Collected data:
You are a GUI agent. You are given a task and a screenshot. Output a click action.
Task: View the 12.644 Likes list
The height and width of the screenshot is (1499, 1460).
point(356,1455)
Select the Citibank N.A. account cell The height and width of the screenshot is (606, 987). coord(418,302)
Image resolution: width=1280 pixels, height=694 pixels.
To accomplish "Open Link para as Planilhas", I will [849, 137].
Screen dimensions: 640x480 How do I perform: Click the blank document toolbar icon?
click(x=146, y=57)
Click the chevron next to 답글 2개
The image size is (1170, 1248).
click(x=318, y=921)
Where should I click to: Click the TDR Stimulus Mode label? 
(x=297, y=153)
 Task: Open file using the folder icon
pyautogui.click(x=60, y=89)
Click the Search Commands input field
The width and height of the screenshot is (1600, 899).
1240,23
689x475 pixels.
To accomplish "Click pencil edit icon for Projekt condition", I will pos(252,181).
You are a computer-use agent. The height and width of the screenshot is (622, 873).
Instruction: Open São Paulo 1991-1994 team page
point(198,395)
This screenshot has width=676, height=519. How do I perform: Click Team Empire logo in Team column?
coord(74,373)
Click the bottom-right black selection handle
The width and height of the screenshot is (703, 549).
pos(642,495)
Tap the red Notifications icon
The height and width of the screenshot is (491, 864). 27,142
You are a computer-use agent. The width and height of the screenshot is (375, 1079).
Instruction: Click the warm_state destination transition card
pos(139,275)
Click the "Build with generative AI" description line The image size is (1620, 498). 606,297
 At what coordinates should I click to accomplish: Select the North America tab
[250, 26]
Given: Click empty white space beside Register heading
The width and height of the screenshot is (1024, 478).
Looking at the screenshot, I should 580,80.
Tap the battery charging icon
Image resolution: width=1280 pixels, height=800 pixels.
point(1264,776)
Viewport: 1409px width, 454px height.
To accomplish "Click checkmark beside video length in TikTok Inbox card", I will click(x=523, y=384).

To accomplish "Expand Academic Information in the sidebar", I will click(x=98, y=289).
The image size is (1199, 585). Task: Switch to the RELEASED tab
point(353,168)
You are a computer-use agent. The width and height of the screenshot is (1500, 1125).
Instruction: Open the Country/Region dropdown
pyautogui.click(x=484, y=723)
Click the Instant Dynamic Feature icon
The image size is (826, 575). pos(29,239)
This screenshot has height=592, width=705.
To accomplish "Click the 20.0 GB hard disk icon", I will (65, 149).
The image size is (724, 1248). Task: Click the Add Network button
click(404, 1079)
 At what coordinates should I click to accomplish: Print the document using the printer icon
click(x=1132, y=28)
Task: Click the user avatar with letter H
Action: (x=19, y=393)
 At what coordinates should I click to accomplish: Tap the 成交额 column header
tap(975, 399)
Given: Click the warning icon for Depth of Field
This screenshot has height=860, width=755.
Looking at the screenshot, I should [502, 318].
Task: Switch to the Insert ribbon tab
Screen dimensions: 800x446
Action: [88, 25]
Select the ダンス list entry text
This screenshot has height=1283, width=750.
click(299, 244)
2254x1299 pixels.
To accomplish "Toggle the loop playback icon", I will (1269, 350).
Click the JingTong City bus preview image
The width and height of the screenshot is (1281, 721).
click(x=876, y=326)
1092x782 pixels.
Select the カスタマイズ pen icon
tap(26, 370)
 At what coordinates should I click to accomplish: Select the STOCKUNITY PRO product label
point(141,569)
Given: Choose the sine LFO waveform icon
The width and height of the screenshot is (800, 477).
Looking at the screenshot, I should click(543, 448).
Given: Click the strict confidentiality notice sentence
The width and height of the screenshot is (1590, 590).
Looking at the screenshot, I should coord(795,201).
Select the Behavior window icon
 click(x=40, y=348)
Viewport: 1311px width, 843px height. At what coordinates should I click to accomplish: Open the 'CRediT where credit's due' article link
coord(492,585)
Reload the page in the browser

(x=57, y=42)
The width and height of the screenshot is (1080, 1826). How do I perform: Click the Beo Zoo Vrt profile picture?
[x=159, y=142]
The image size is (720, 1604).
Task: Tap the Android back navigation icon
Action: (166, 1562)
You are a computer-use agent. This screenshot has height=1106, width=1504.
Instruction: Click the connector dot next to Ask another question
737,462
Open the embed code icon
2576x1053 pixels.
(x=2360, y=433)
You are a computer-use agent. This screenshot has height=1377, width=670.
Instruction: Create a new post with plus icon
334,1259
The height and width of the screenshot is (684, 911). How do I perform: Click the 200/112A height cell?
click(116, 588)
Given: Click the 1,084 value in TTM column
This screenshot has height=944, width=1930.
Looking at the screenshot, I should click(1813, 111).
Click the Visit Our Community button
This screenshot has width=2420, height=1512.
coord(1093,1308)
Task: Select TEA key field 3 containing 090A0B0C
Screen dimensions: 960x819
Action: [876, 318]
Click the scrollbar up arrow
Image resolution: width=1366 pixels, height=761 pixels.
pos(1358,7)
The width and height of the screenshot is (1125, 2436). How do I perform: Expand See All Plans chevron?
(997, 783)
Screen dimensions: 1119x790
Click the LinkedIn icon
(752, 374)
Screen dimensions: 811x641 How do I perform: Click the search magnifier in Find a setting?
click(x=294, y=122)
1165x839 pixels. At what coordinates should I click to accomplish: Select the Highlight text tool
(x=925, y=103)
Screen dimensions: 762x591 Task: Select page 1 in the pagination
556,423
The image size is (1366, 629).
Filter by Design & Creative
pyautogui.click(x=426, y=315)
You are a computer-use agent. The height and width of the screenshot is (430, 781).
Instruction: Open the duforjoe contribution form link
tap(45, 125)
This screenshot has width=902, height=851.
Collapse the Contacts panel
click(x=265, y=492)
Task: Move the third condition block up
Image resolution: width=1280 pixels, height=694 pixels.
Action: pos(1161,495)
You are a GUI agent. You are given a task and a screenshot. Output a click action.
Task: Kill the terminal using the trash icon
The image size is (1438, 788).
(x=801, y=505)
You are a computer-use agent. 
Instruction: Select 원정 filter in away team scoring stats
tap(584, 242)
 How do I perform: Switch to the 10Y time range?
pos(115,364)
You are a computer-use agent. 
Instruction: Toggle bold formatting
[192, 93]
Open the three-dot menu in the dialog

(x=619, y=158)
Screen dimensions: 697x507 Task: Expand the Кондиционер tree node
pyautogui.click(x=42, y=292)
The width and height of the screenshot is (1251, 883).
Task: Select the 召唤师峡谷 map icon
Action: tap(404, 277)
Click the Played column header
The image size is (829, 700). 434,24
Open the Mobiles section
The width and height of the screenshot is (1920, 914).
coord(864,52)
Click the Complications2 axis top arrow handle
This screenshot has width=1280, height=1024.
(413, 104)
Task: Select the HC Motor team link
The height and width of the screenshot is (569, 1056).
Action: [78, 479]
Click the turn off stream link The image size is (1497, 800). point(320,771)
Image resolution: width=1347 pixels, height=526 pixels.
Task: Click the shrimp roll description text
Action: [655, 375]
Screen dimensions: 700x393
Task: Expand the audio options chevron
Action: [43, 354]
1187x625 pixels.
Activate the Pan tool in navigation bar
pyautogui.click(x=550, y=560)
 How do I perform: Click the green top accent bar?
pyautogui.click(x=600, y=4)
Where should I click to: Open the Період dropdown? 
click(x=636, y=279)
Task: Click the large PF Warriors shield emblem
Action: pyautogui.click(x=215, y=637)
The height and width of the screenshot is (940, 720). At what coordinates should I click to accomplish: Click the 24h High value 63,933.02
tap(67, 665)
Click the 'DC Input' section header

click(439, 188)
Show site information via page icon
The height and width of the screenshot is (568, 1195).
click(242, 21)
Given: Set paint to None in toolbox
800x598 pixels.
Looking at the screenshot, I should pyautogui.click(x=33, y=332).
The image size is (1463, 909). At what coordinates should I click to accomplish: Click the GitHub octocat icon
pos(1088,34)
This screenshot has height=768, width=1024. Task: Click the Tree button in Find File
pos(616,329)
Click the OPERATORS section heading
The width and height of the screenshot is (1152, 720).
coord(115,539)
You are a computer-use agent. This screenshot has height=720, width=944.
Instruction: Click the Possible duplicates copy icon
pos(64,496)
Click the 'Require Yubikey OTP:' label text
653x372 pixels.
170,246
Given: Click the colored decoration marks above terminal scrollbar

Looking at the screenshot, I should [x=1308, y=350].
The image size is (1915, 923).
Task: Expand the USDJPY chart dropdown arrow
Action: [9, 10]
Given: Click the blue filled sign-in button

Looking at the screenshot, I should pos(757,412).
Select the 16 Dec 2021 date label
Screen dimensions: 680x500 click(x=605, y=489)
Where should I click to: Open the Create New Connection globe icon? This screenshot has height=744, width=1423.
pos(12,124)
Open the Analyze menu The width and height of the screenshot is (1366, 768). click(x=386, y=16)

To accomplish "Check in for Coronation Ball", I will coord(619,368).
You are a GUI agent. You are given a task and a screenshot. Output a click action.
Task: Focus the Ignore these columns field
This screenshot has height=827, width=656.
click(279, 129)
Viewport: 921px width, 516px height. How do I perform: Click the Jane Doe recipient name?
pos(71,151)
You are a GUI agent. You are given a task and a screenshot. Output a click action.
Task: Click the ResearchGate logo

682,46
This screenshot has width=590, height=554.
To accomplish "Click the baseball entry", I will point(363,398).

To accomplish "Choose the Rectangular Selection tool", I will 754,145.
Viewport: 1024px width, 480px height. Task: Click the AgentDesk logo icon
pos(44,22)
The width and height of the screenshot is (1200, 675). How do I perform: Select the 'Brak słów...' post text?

**AIM OF THE EXERCISE**.
Reproduce only the lines above spanning from the line containing "Click the 'DC Input' section header" through the line containing "has height=720, width=944.", word for word.

**TASK OUTPUT**.
Click the 'DC Input' section header

click(439, 188)
Show site information via page icon
The height and width of the screenshot is (568, 1195).
click(242, 21)
Given: Set paint to None in toolbox
800x598 pixels.
Looking at the screenshot, I should pyautogui.click(x=33, y=332).
The image size is (1463, 909). At what coordinates should I click to accomplish: Click the GitHub octocat icon
pos(1088,34)
This screenshot has height=768, width=1024. Task: Click the Tree button in Find File
pos(616,329)
Click the OPERATORS section heading
The width and height of the screenshot is (1152, 720).
coord(115,539)
You are a computer-use agent. This screenshot has height=720, width=944.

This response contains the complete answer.